Nested required properties

{
  "username": "jsmith2024",
  "contact": {
    "email": "[email protected]",
    "address": {
      "street": "123 Main Street",
      "city": "Springfield"
      // country is optional
    }
    // phone is optional
  }
  // birthdate is optional
}

With optional fields included:

{
  "username": "jsmith2024",
  "birthdate": "1990-05-15",
  "contact": {
    "email": "[email protected]",
    "phone": "555-123-4567",
    "address": {
      "street": "123 Main Street",
      "city": "Springfield",
      "country": "United States"
    }
  }
}

In this example:

At the top level, only username and contact must be included
Within the contact object, only email is required
If an address is provided, it must include both street and city properties

Enumerated values with `enum`

The enum keyword restricts a value to a predefined set of options. It can be used with any JSON data type – strings, numbers, booleans, or even objects and arrays. When enum is used, the model can only generate one of the specified values.

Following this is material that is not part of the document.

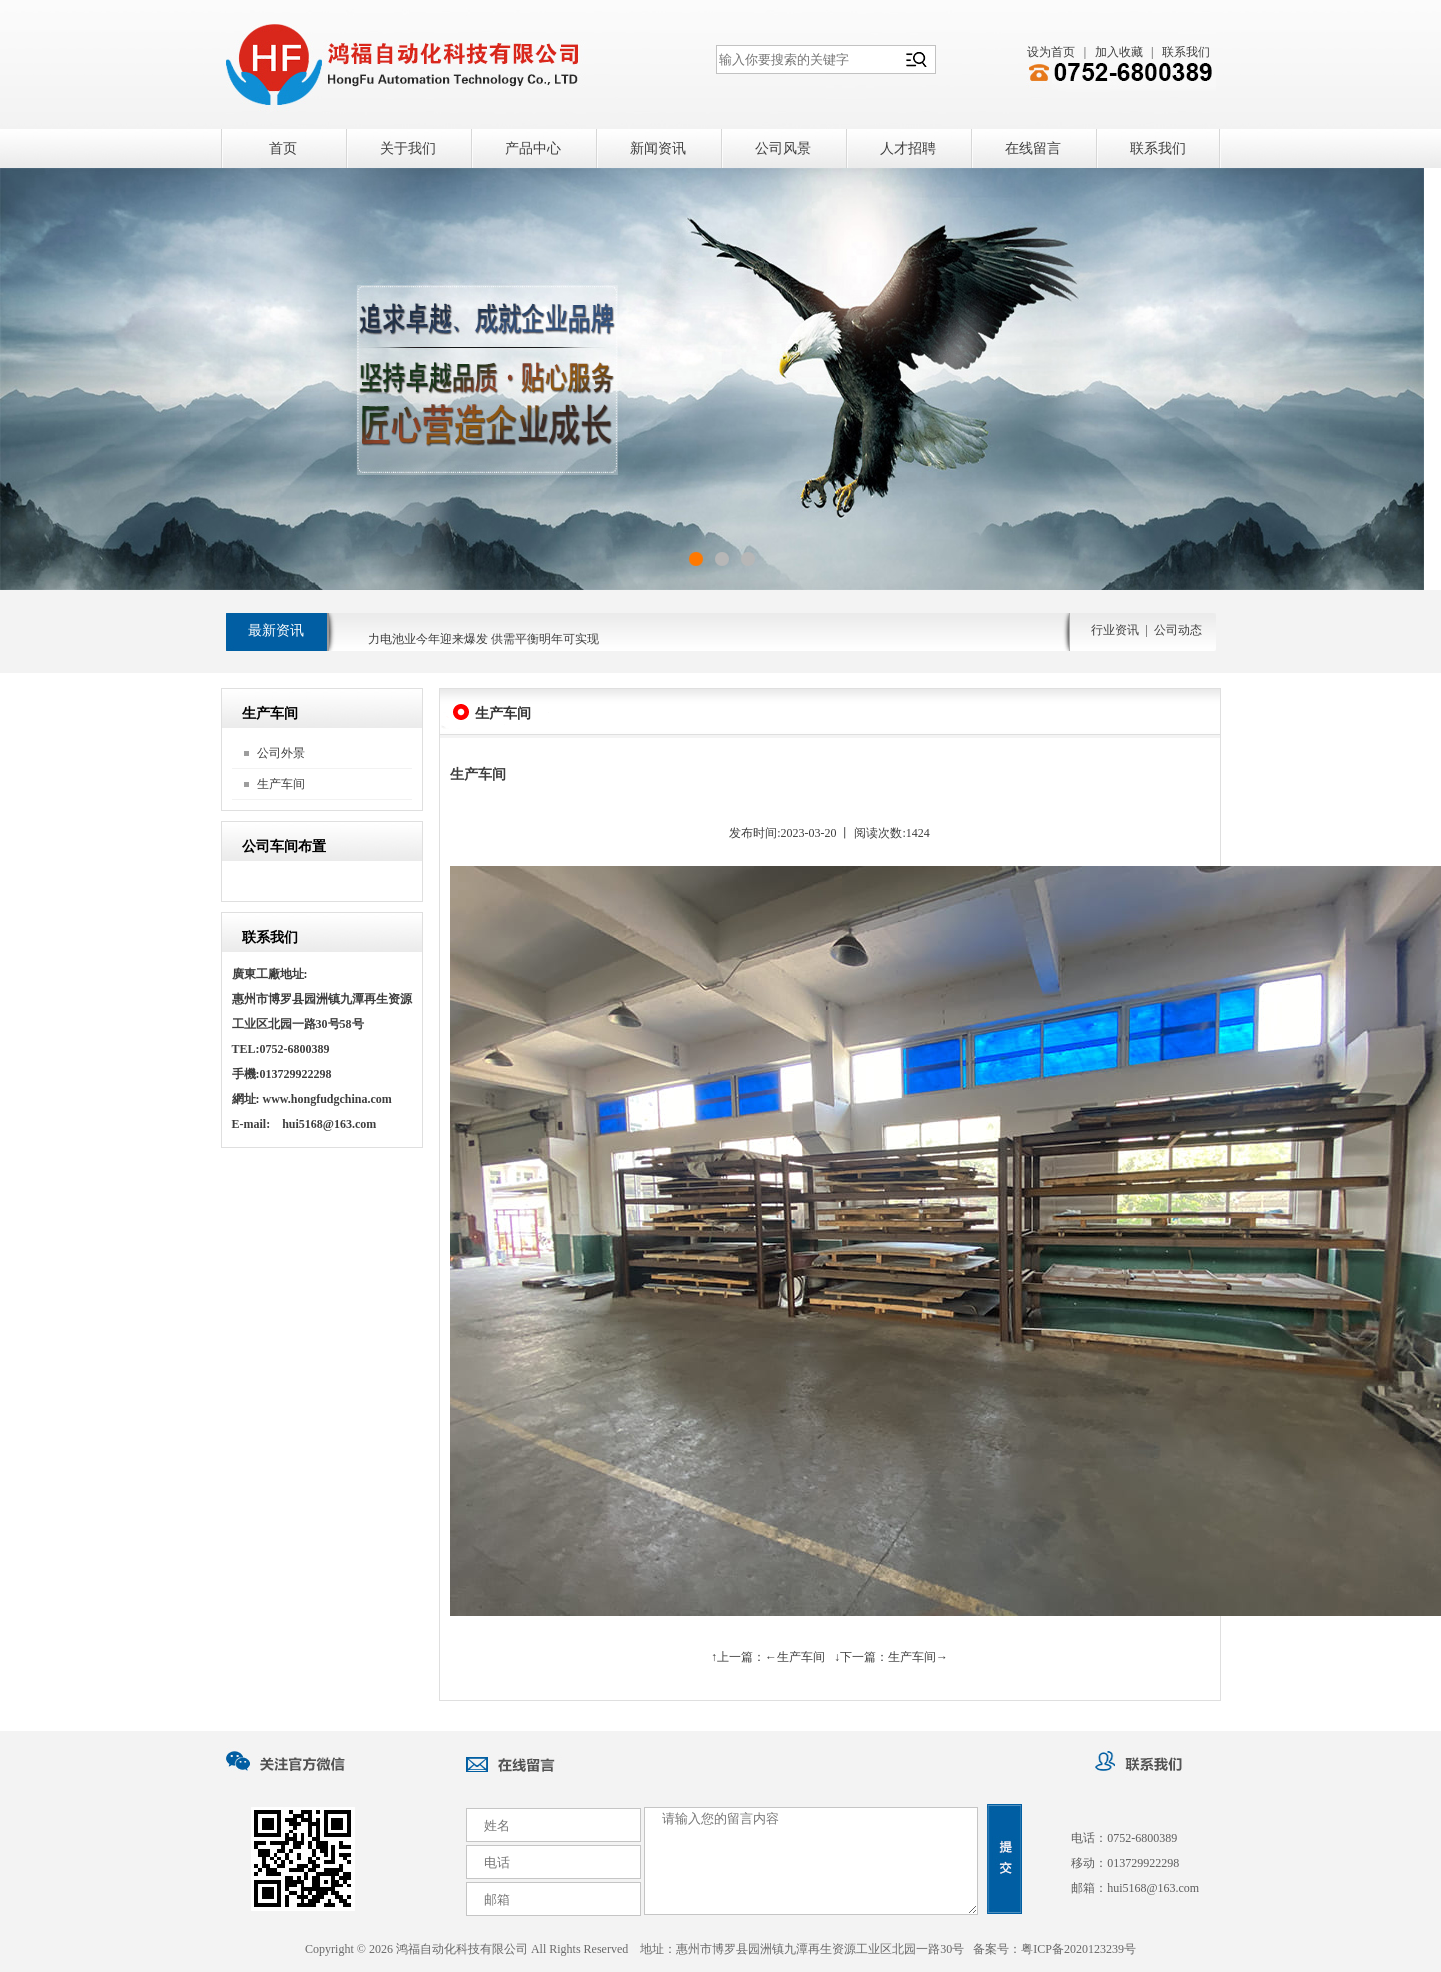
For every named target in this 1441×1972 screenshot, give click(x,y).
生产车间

This is particularly useful for:

Forcing the model to choose from a specific set of categories
Ensuring standardized responses
Creating controlled vocabularies
Building classification or tagging systems

Here’s a simple example that forces the model to classify a product into one of three categories:

String enum

{
  "type": "object",
  "properties": {
    "product_category": {
      "type": "string",
      "enum": ["electronics", "clothing", "home_goods"],
      "description": "The category this product belongs to"
    },
    "product_name": {
      "type": "string",
      "description": "Name of the product"
    }
  },
  "required": ["product_category", "product_name"]
}

{
  "product_category": "electronics",
  "product_name": "Wireless Headphones"
}

You can also use enum with numeric values:

Numeric enum

{
  "type": "object",
  "properties": {
    "priority": {
      "type": "integer",
      "enum": [1, 2, 3, 5, 8],
      "description": "Task priority using Fibonacci sequence"
    },
    "task": {
      "type": "string",
      "description": "Description of the task"
    }
  },
  "required": ["priority", "task"]
}

{
  "priority": 3,
  "task": "Update user documentation"
}

Practical enum applications

Enums are particularly useful for building structured classification systems. This example demonstrates a more complex feedback categorization system:

Feedback categorization

{
  "type": "object",
  "properties": {
    "feedback_type": {
      "type": "string",
      "enum": ["bug_report", "feature_request", "compliment", "complaint", "question"],
      "description": "The category of user feedback"
    },
    "severity": {
      "type": "string",
      "enum": ["critical", "high", "medium", "low"],
      "description": "How severe or important the feedback is"
    },
    "product_area": {
      "type": "string",
      "enum": ["ui", "performance", "security", "documentation", "billing", "other"],
      "description": "The area of the product this feedback relates to"
    },
    "message": {
      "type": "string",
      "description": "The actual feedback message from the user"
    },
    "suggested_action": {
      "type": "string",
      "description": "Suggested next steps based on the feedback"
    }
  },
  "required": ["feedback_type", "severity", "product_area", "message", "suggested_action"]
}

{
  "feedback_type": "bug_report",
  "severity": "high",
  "product_area": "performance",
  "message": "The application becomes extremely slow after uploading more than 5 images at once.",
  "suggested_action": "Investigate image processing queue and implement batch processing with progress indicators."
}

Tip

Communicate available enum options to the model when using enums. You can inform the model directly by providing a list of options, or by describing the options in such a way that the model can infer the options.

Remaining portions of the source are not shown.